TEXT EXCERPT:
______
Thread Termination

[Tuurbo46]

Hello,

This is my first multithreading Tkinter GUI and I have errors when closing.

The GUI is running 4 thread routines, and they seem to be running ok. However, when I select the shutdown button that calls the terminate_threads() fucntion, the Tkinter GUI closes but I always get errors. Can you confirm if I am terminating the threads correctly?

Also please advise if the starting and handling of the threads are correct?

Multi thread code running at the bottom of the Tkinter mainloop:

def do_every (interval, worker_func, iterations = 0): 
  
   if iterations != 1:
    threading.Timer (
      interval,
      do_every, [interval, worker_func, 0 if iterations == 0 else iterations-1]
    ).start ()

  worker_func ()


# call main_control every 10 seconds
do_every (10, main_control)  

# call write_to_csv every 5 seconds
do_every (5, write_to_csv)  

# call duration_timer every 1 seconds
do_every (1, duration_timer)

# call one_second_timer every 1 seconds
do_every (1, one_second_timer)  
  
root.mainloop()

Terminate threads on closing of program:

def terminate_threads():

   # terminate all threads
   root.destroy()
   sys.exit()
   root.quit()

Many thanks,

Tuurbo46

[deanhystad]

You don’t stop any of the threads created by threading timer. You need to keep a reference to the value returned by threading.Timer() and use it to call Timer.cancel(). This is tricky with how you used recursion to implement a recurring thread. Each time you run your periodic function you destroy the old Timer and create a new one.

This code wraps the Thread maintenance in a class.

import tkinter as tk
import threading
import random


class PeriodicTask:
    """Call a function periodically."""
    def __init__(self, period, task, *args, **kwargs):
        self.period = period
        self.task = task
        self.args = args
        self.kwargs = kwargs
        self.timer = None

    def stop(self):
        """Stop running the task."""
        if self.timer:
            self.timer.cancel()
        self.timer = None

    def start(self):
        """Start running the task."""
        if self.timer is None:
            self.timer = threading.Timer(self.period, self.doit)
            self.timer.start()

    def doit(self):
        self.task(*self.args, **self.kwargs)
        self.timer = None
        self.start()


class Demo(tk.Tk):
    """Demonstrate using PeriodicTask."""
    def __init__(self):
        super().__init__()
        self.text = tk.StringVar(self, "")
        tk.Label(
            self, textvariable=self.text, width=30
        ).pack(side=tk.TOP, padx=10, pady=10)
        self.button = tk.Button(self, text="Run", command=self.toggle)
        self.button.pack(side=tk.TOP, padx=10, pady=(0, 10))
        self.task = None

    def destroy(self):
        if self.task:
            """Stop active task before destroying window."""
            self.task.stop()
        super().destroy()
        
    def toggle(self):
        """Start/stop the periodic task."""
______
DATA SUPPLIED:
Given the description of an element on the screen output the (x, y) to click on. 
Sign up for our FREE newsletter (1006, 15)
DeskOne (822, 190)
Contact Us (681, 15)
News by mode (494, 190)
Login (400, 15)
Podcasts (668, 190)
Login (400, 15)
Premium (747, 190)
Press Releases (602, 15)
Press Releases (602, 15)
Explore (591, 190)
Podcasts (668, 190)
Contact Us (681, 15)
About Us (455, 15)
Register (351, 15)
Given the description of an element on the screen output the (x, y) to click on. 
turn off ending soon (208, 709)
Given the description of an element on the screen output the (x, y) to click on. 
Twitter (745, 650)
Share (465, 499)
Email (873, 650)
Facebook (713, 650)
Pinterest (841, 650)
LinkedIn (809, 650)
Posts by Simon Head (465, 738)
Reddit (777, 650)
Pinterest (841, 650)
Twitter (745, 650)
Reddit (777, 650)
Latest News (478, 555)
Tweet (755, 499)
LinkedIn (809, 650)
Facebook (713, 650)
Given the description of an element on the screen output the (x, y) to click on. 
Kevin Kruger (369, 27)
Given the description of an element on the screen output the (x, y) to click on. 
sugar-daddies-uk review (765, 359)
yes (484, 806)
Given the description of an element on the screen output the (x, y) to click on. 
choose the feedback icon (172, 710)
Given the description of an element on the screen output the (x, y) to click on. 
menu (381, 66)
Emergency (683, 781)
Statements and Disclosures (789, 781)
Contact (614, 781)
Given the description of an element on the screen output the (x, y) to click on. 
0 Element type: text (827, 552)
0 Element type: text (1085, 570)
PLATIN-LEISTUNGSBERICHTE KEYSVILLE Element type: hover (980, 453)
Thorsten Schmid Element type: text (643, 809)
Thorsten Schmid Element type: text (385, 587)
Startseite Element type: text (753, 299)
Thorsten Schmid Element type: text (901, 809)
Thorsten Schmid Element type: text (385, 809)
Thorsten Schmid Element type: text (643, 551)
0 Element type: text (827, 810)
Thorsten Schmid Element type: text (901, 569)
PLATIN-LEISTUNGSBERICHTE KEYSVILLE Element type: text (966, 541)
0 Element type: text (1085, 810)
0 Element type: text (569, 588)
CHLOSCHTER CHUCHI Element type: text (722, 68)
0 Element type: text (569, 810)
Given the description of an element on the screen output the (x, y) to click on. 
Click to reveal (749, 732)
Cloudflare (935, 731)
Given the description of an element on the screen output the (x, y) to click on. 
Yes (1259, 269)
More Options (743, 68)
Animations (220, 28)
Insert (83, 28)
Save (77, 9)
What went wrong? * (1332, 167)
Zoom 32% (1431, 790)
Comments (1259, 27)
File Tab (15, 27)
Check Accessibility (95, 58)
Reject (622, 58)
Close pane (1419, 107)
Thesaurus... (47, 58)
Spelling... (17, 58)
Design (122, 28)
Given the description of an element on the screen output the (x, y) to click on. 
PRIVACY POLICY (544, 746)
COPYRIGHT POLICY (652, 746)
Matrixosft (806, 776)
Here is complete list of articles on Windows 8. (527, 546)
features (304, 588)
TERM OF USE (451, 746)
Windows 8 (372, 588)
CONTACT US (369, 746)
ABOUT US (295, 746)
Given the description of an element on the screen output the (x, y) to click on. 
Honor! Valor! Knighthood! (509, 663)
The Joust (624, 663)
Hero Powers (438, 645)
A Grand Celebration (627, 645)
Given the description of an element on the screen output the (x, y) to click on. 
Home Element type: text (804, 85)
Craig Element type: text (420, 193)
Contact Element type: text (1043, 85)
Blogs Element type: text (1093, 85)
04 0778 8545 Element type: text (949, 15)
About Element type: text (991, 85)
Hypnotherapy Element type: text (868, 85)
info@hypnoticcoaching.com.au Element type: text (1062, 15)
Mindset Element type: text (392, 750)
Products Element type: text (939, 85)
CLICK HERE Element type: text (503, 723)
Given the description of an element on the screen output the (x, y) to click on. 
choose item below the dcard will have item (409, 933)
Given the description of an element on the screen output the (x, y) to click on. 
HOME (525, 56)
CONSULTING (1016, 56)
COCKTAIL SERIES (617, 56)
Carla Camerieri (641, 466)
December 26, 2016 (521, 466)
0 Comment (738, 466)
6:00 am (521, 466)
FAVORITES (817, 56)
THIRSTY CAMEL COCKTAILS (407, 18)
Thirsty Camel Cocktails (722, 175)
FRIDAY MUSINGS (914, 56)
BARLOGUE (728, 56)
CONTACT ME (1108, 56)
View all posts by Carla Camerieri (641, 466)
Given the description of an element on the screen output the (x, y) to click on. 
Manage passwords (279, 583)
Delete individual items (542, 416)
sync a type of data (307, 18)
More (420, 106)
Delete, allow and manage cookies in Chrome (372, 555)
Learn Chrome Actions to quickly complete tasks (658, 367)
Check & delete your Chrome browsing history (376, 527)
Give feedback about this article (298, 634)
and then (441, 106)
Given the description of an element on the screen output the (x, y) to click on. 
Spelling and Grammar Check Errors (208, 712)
______
DIRECTIONS FOR THIS TASK:
In the forum thread on thread termination, which method does the reply say to call, using a saved reference to the value returned by threading.Timer(), to stop the threads?

RESULT OF THE EXERCISE:
Timer.cancel()